Joon Ian Wong | March 16, 2017 | 0 Comments

Google’s DeepMind Has a Plan for Protecting Private Health Data—From Itself

TV screens show the live broadcast of the Google DeepMind Challenge Ahn Young-joon/AP

As part of its projects with Britain’s National Health Service, Google’s artificial intelligence unit DeepMind announced last week it’s developing a new way to protect confidential health data—from itself. Its problem: How to assure hospitals, and the public at large, that patient confidentiality isn’t compromised as it processes the sensitive medical health records entrusted to it.

DeepMind’s proposed solution is to create an indelible data log that can’t be tampered with. It would show when a piece of data was used, and for what purpose. Importantly, DeepMind itself wouldn’t be able to modify logs to use the data nefariously. The solution bears resemblance to the “distributed ledger technologies” or “private blockchains” that the financial world has been trying to create in recent years. While loathe to call it “blockchain”—DeepMind prefers the term “verifiable append-only ledger” to describe its health data system—it is interested in one property that the technology can confer upon its users: trust.

While the banks want blockchains to slash back-office costs while staying compliant, DeepMind needs blockchains to shore up public trust. Last year, DeepMind’s work with the UK’s health service was dragged into the public by New Scientist investigation. The publication found that 1.6 million patient names, addresses, and other information from three London hospitals had been shared with Google’s artificial intelligence subsidiary. It triggered an investigation by the UK’s privacy regulator that is ongoing. DeepMind and the hospitals say they followed the rules.

Huge data sets are what make artificial intelligence work. For DeepMind, access to a trove of national heath data could give it a significant advantage in the race to develop AI techniques for healthcare (although it says the Streams app that it’s devising with the three London hospitals doesn’t involve AI). Nonetheless, DeepMind needs to assure the hospitals—and the public—that it’s handling sensitive medical data safely. “We hope that by building tools like this in the open, we’ll improve the level of trust that patients have with respect to this data access,” DeepMind co-founder Mustafa Suleyman says.

But for all its talk of transparency, letting patients access their own data logs isn’t part of DeepMind’s plan. Suleyman says it might happen one day, but that his firm’s obligation is to the hospitals. DeepMind is the data processor to the hospitals, which are the data controllers. “Our job is to help them do a better job of their own governance. In the long term, you can see the potential patient benefit … but it’s a bit early,” Suleyman says. This is a crucial distinction because under European data protection laws controllers bear heavier responsibilities.

So who owns what, when it comes to DeepMind’s health blockchain?

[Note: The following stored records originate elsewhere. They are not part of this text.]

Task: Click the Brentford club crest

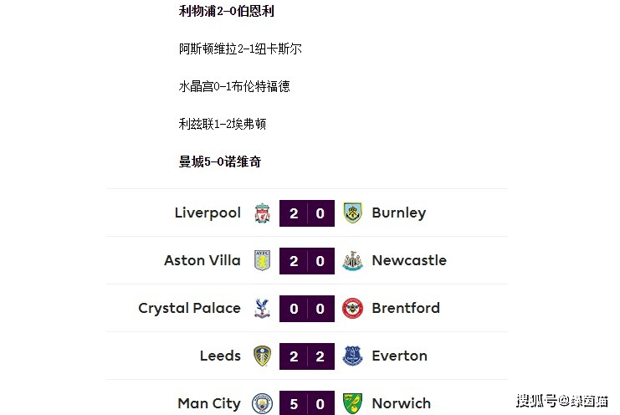Action: pyautogui.click(x=352, y=308)
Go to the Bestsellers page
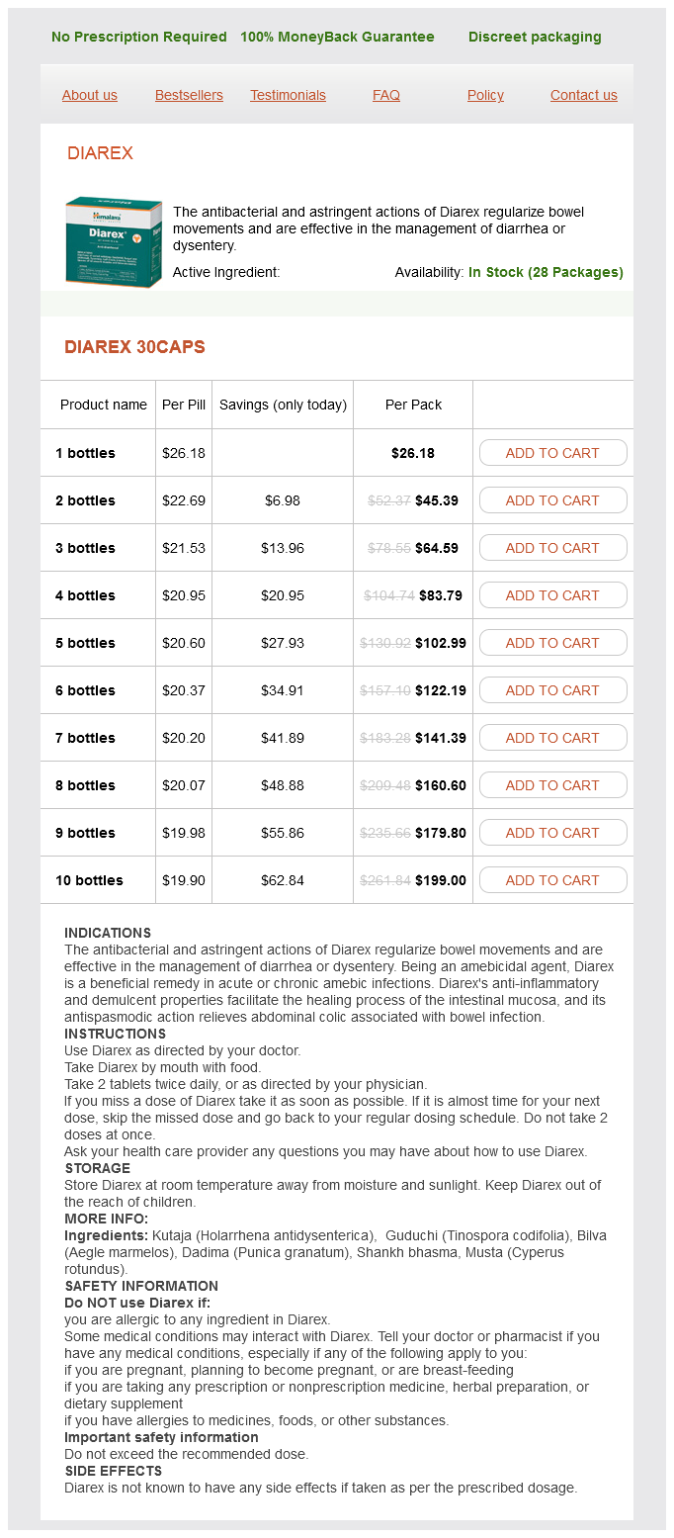 point(189,95)
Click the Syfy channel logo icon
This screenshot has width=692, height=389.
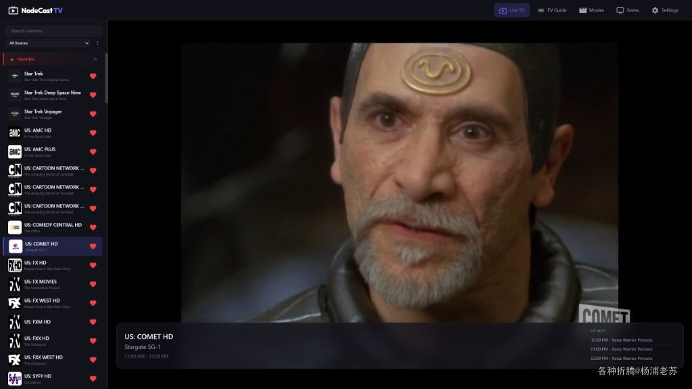click(x=15, y=378)
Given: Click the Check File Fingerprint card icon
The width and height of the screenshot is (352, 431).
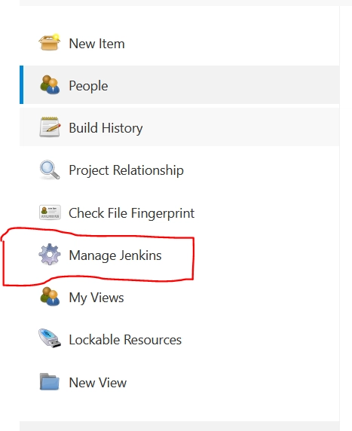Looking at the screenshot, I should [50, 212].
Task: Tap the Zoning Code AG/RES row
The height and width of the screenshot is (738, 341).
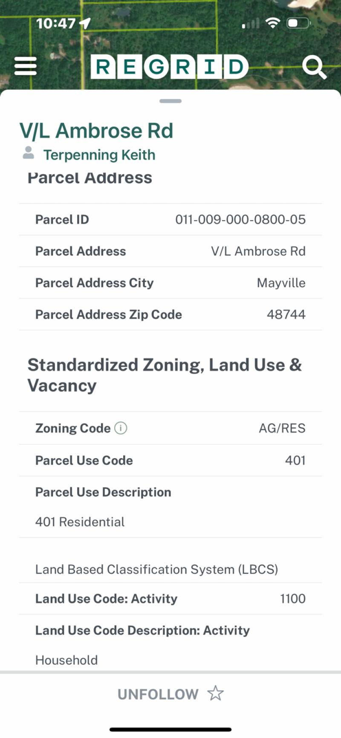Action: [171, 428]
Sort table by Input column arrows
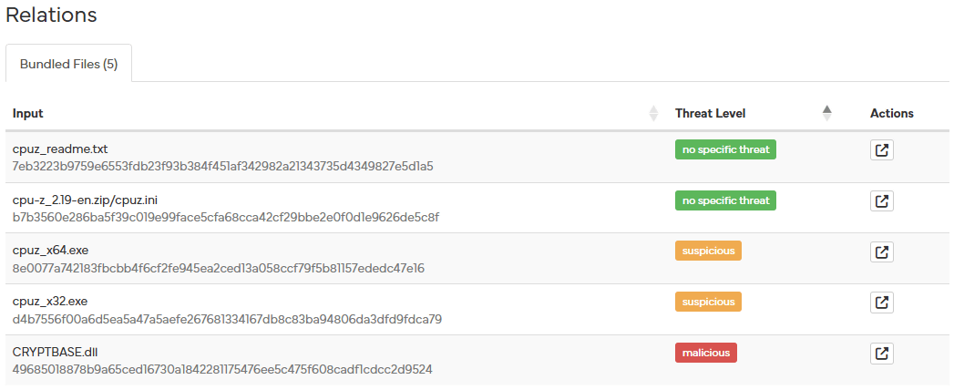954x390 pixels. [652, 113]
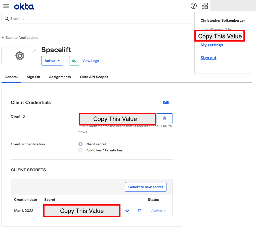Click the apps grid icon
Image resolution: width=256 pixels, height=229 pixels.
click(x=204, y=6)
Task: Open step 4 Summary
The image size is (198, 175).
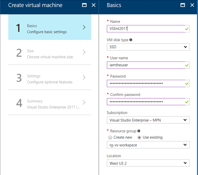Action: [x=50, y=104]
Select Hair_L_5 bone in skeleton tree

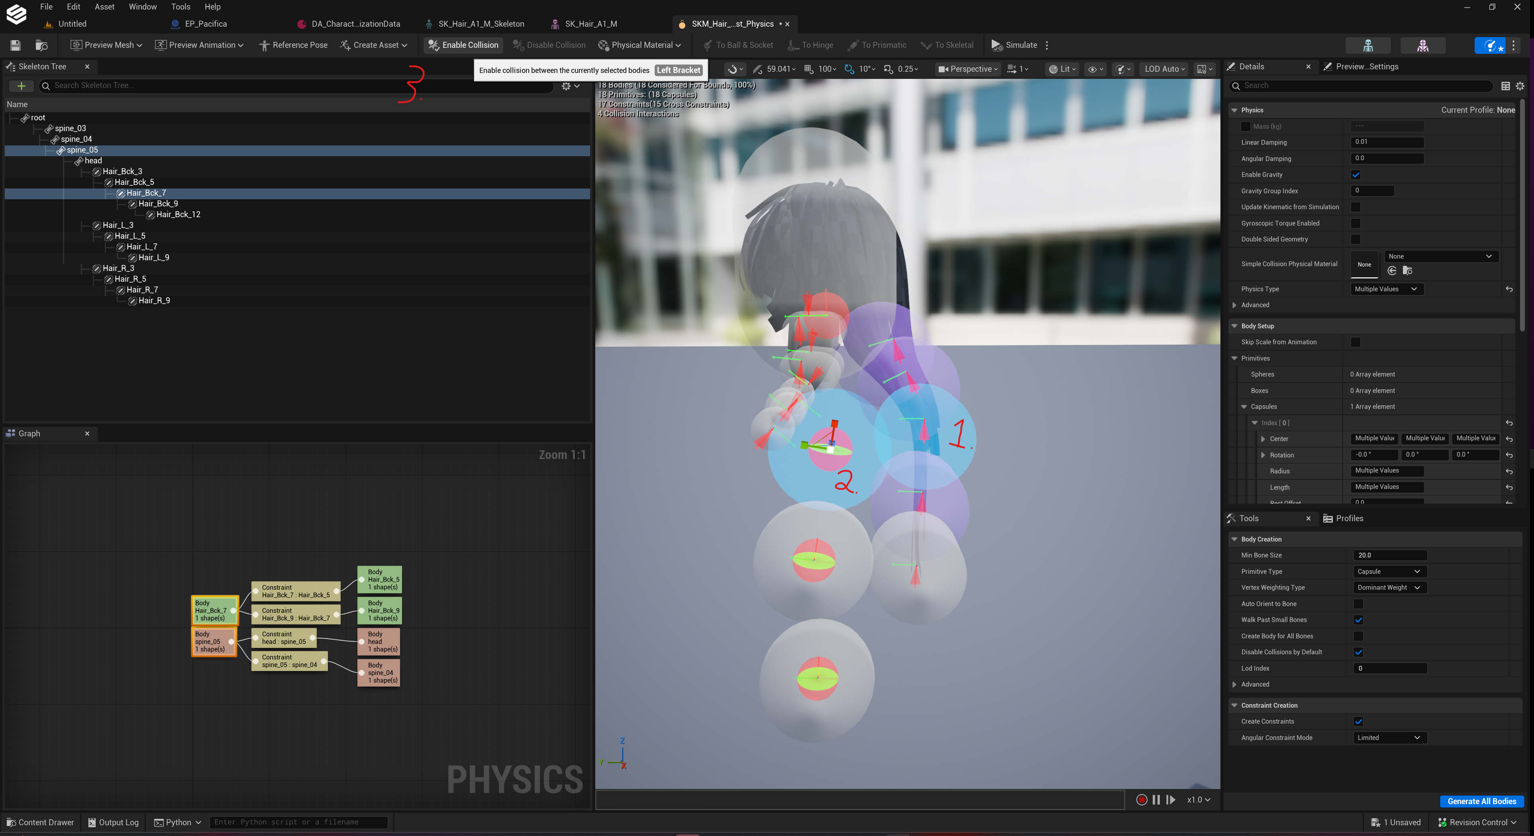pyautogui.click(x=130, y=236)
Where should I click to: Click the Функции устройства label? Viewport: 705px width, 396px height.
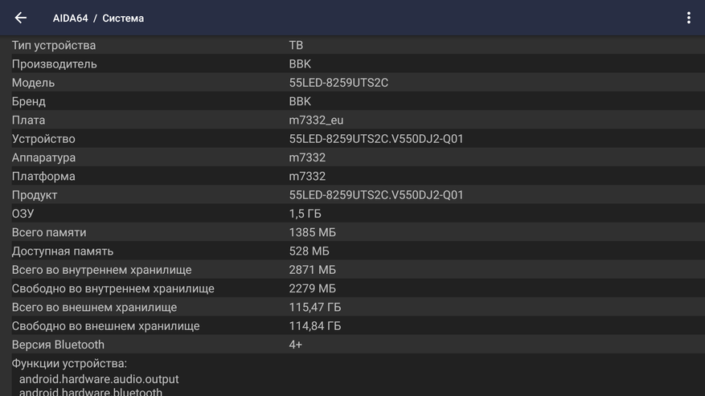point(69,364)
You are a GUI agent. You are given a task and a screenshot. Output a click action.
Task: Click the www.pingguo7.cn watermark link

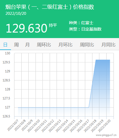(106, 135)
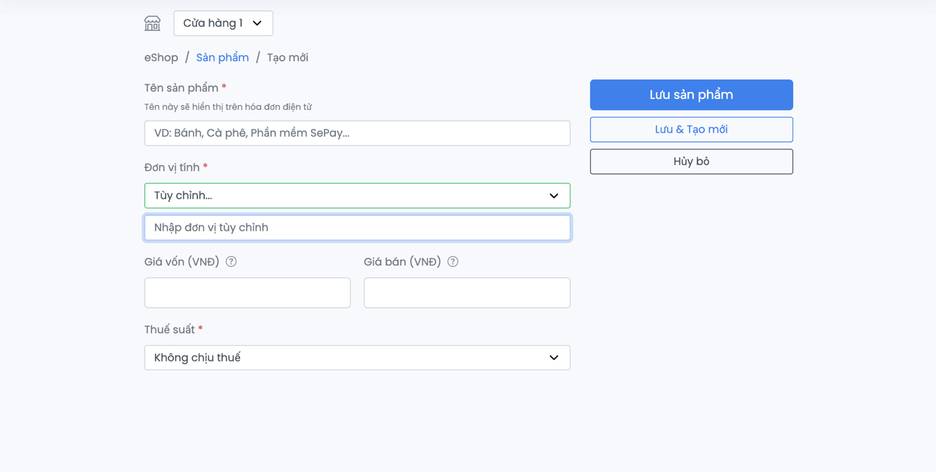Click the Thuế suất label
The image size is (936, 472).
(x=169, y=330)
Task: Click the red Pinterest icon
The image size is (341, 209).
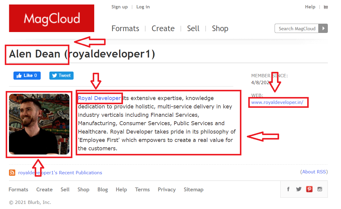Action: click(x=309, y=189)
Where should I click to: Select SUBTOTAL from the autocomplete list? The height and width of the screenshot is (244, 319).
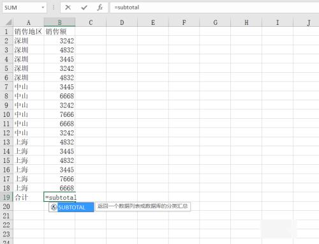click(71, 207)
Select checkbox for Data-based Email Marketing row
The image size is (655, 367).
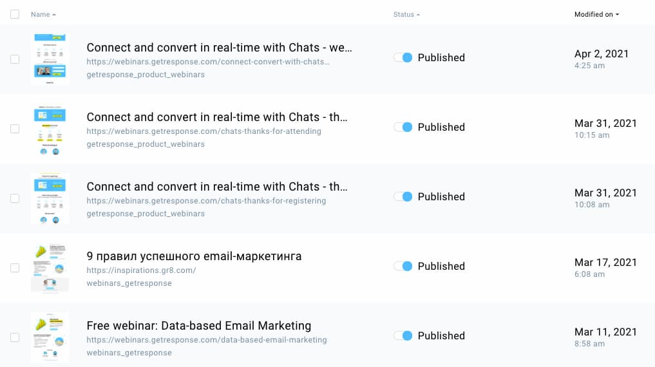tap(15, 337)
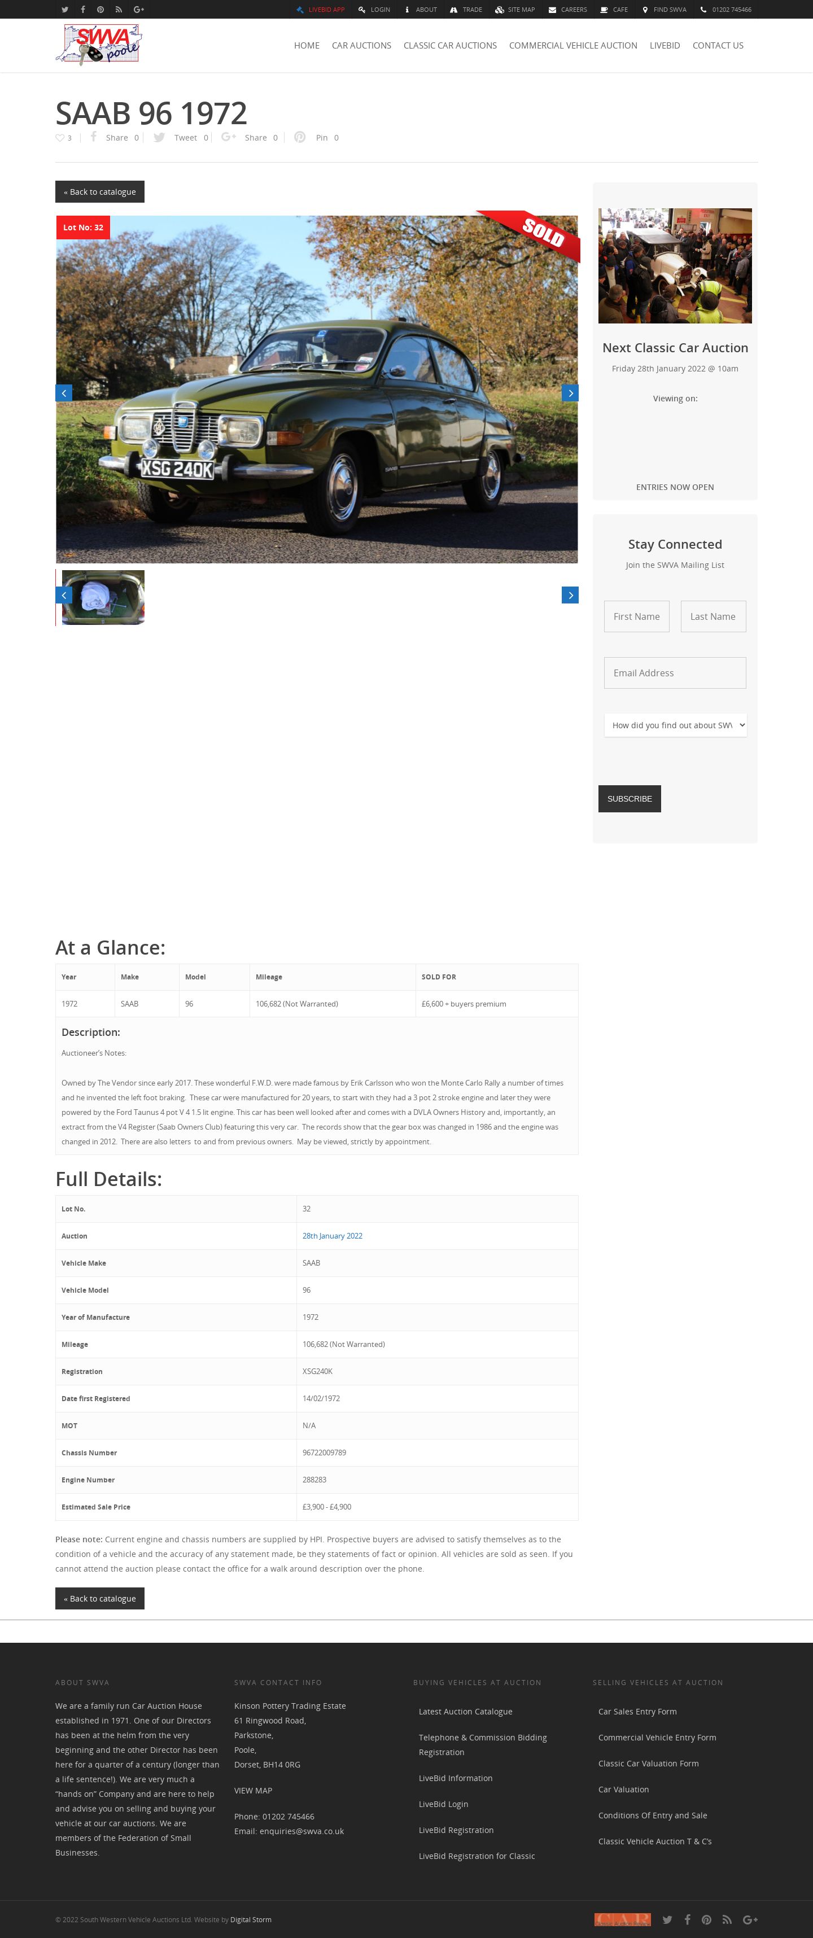Go to Commercial Vehicle Auction page
The width and height of the screenshot is (813, 1938).
573,46
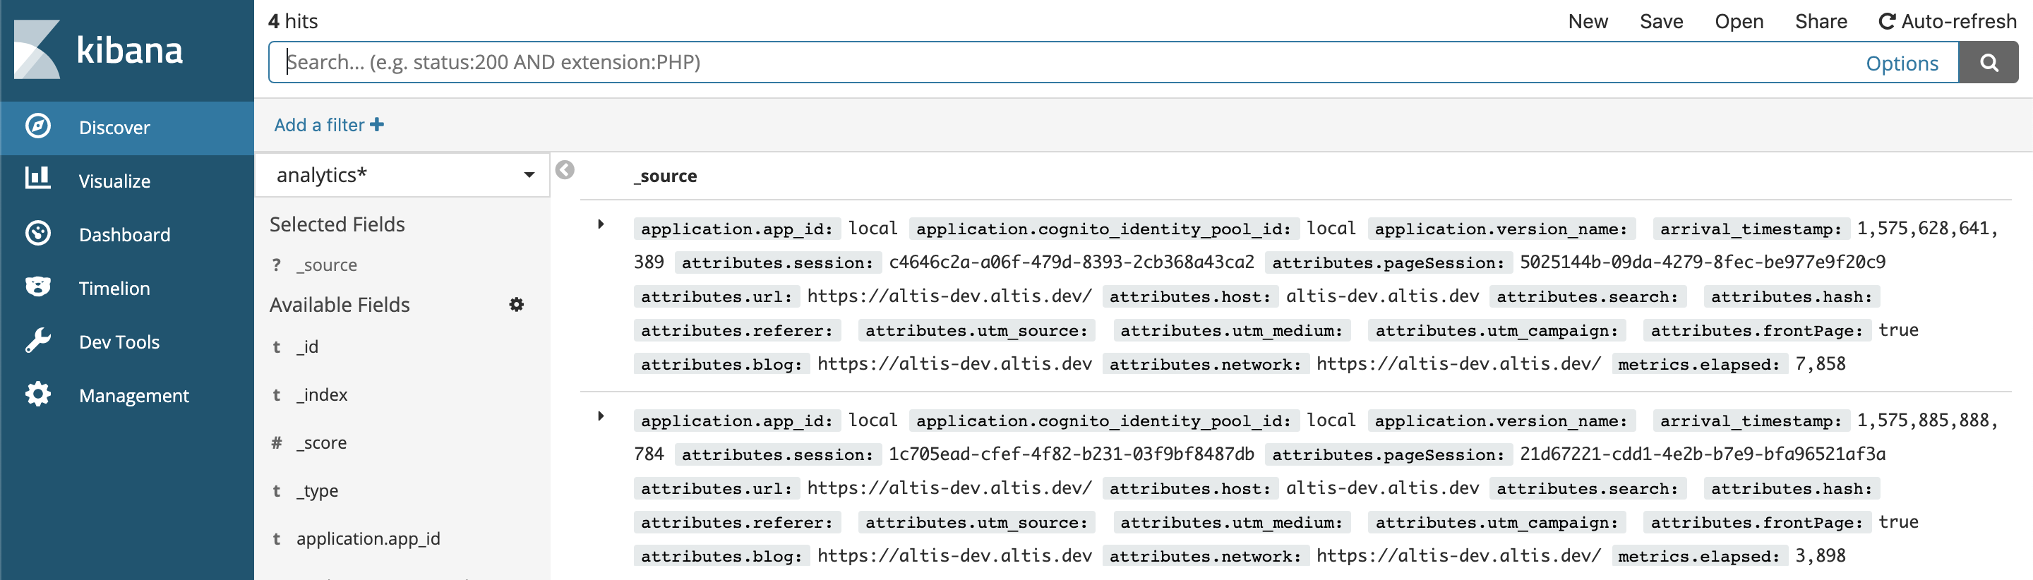Viewport: 2033px width, 580px height.
Task: Open the Share menu
Action: tap(1820, 21)
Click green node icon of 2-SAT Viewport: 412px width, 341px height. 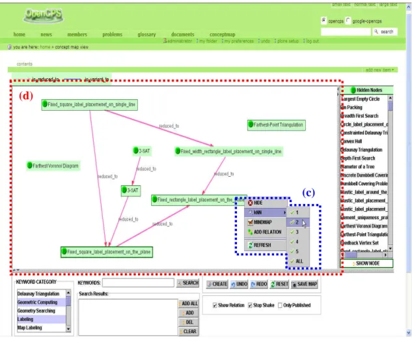point(135,151)
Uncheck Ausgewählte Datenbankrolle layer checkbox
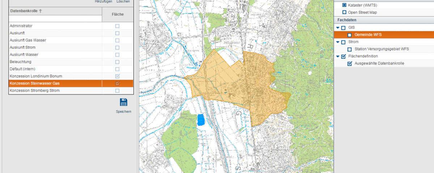The height and width of the screenshot is (173, 434). click(x=349, y=64)
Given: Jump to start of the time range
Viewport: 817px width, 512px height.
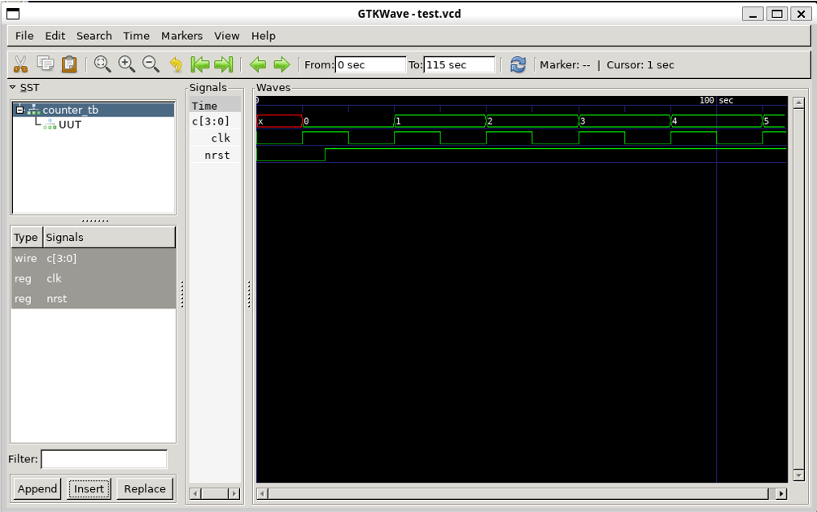Looking at the screenshot, I should [x=199, y=64].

The underlying data belongs to the hospitals, while the software belongs to DeepMind, says Suleyman. The data logs, created when the software processes the patient data, also remain under the hospitals’ control, DeepMind says.

And what happens if there’s an error in logging the data, since the records can’t be changed? The hospitals will have to figure that out, says Suleyman. “We provide that [data] set to the controller, namely the hospital. They already have a whole host of processes to deal with various degrees of error that may or may not have been made,” he says.

DeepMind says the system will be used sometime this year. It will be built on a foundation devised by Ben Laurie, its head of security and privacy. While at DeepMind’s parent company, Google, Laurie created a similar system to ensure security certificates issued by websites haven’t been tampered with, called the Certificate Transparency scheme.

For watchers of financial blockchains, DeepMind’s entry to the space indicates progress for the technology powering these private blockchains. “It’s interesting, whatever it is,” says Simon Taylor, a co-founder of fintech consultancy 11:FS. “And in my opinion, a sign of where the market will move.” Not every business sector will need the sort of global, public, agreement on a ledger’s entries that cryptocurrencies like bitcoin requires, he points out.

Wall Street now has well-qualified company in the attempt to graft blockchain technology to existing industries.